Saved data entries:
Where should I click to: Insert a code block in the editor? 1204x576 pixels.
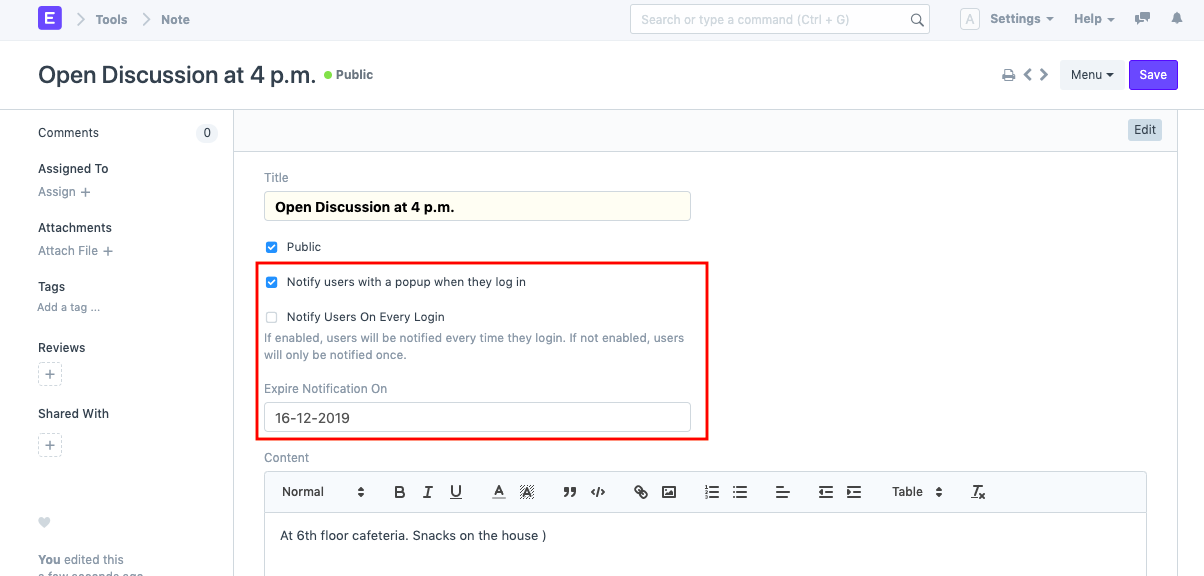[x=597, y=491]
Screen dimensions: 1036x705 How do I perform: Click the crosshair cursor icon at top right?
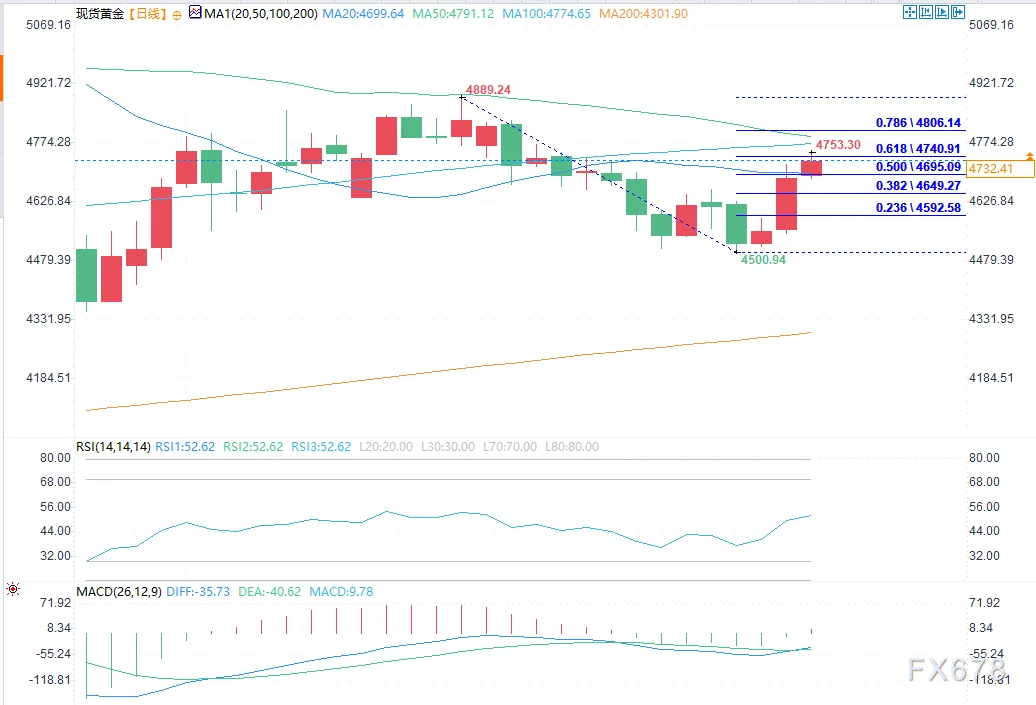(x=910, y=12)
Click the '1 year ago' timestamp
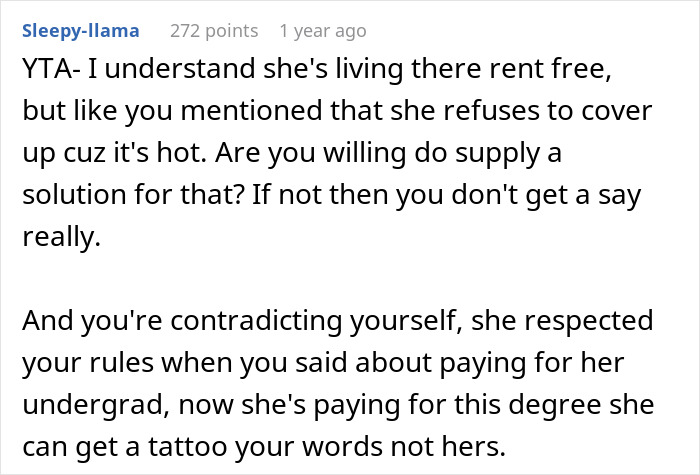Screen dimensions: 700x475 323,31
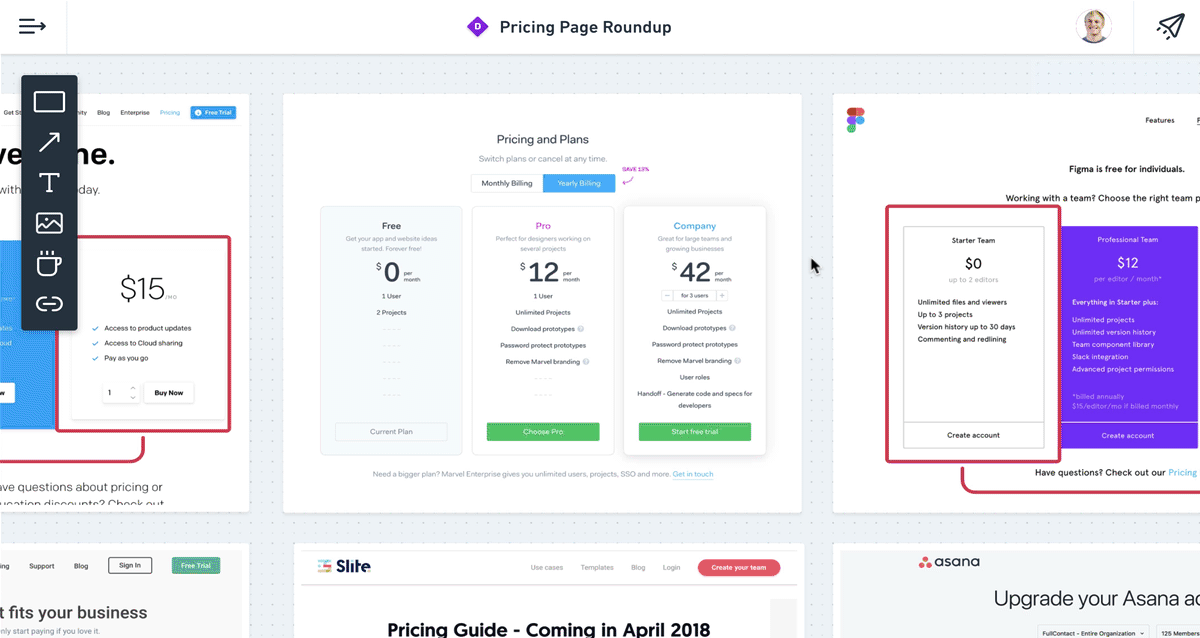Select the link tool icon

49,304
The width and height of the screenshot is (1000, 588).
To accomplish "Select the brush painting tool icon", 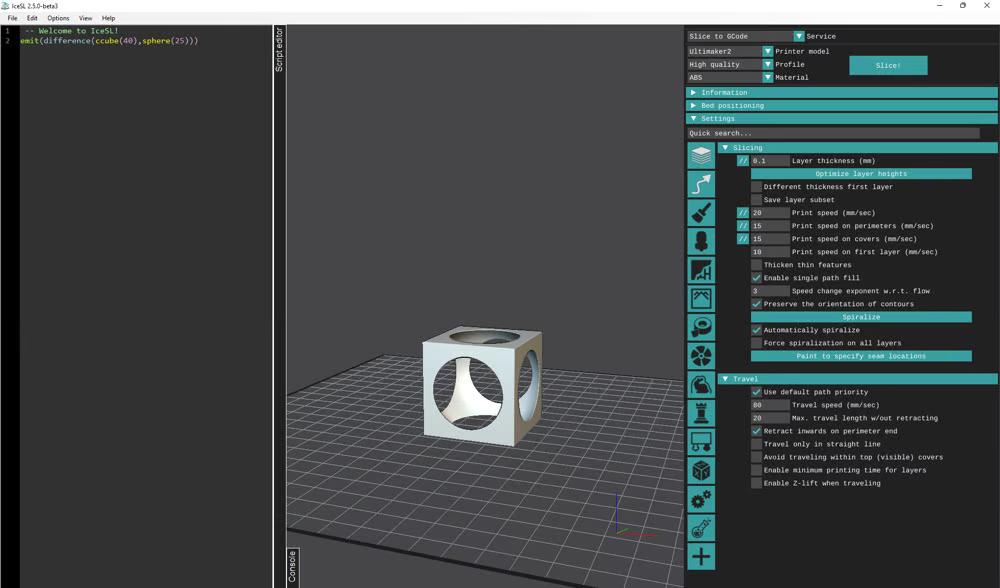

--

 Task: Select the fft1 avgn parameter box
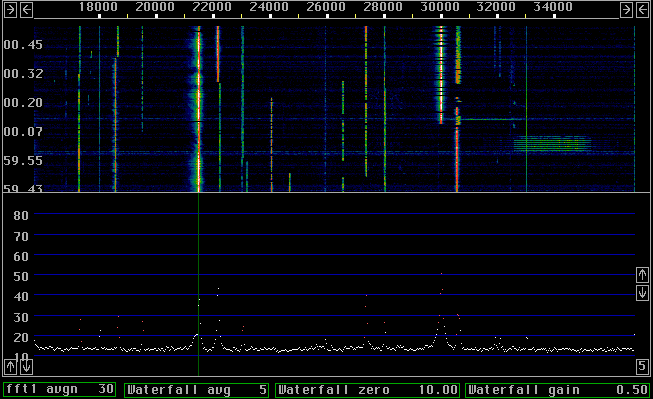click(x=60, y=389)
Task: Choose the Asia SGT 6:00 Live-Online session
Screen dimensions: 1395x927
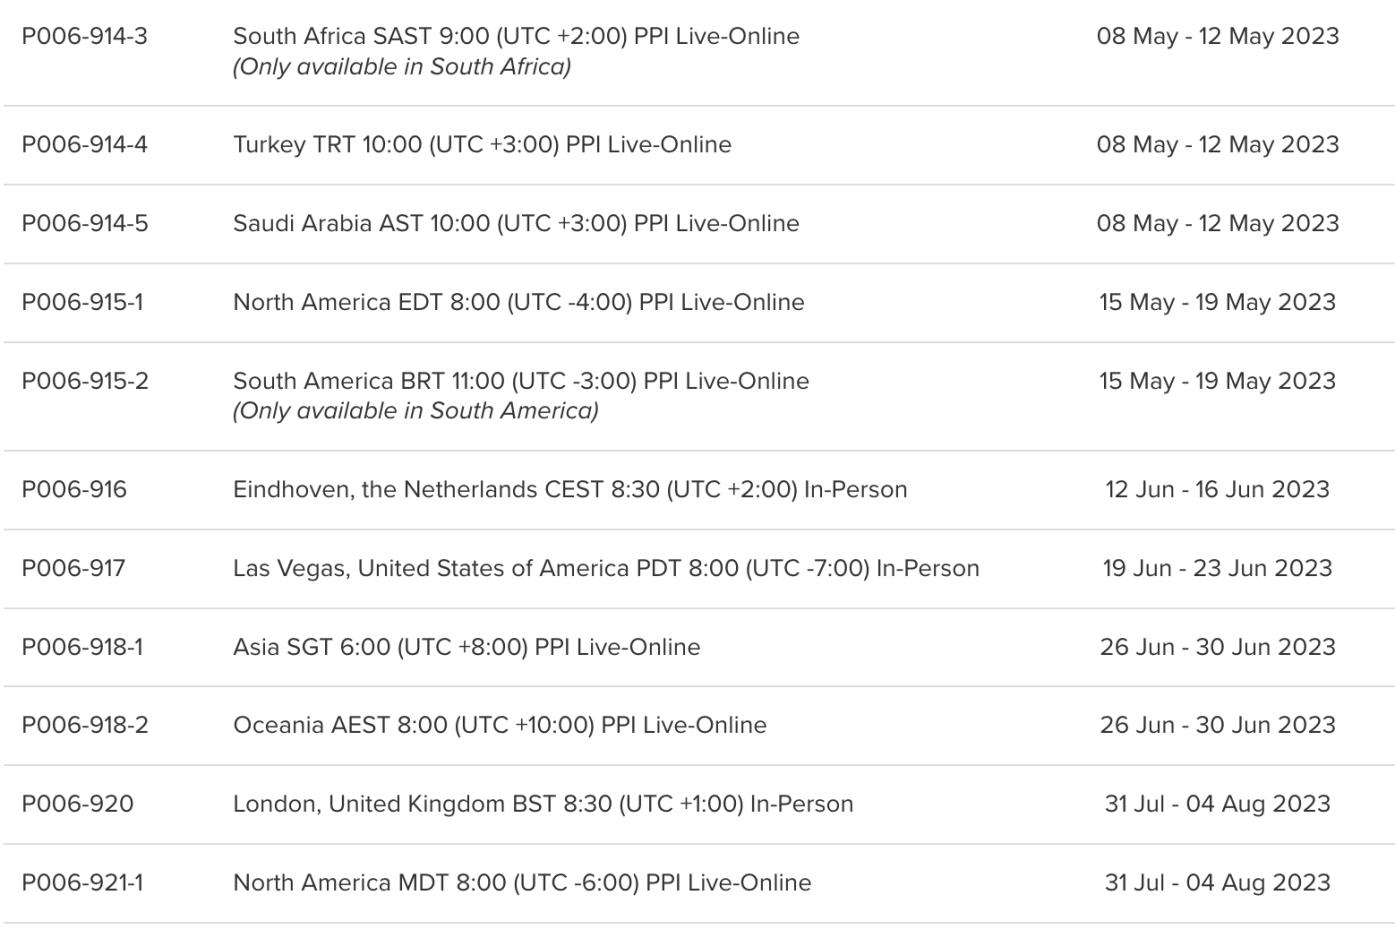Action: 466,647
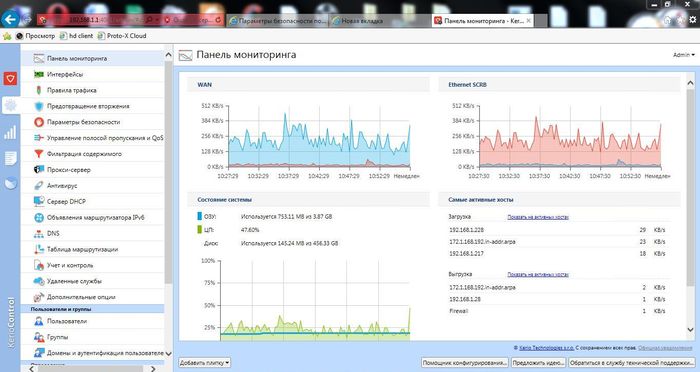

#### [Exercise]
From the records above, write out exactly the lines that begin at the line with "Where should I" and end at the line with "The width and". Pictures must not appear in the output.

#### [Answer space]
Where should I click to: Insert a code block in the editor? 1204x576 pixels.
[x=597, y=491]
Screen dimensions: 1036x705 How do I perform: Click the crosshair cursor icon at top right?
(x=910, y=12)
Click the '1 year ago' timestamp
Screen dimensions: 700x475 323,31
Select the link tool icon

49,304
The width and height of the screenshot is (1000, 588).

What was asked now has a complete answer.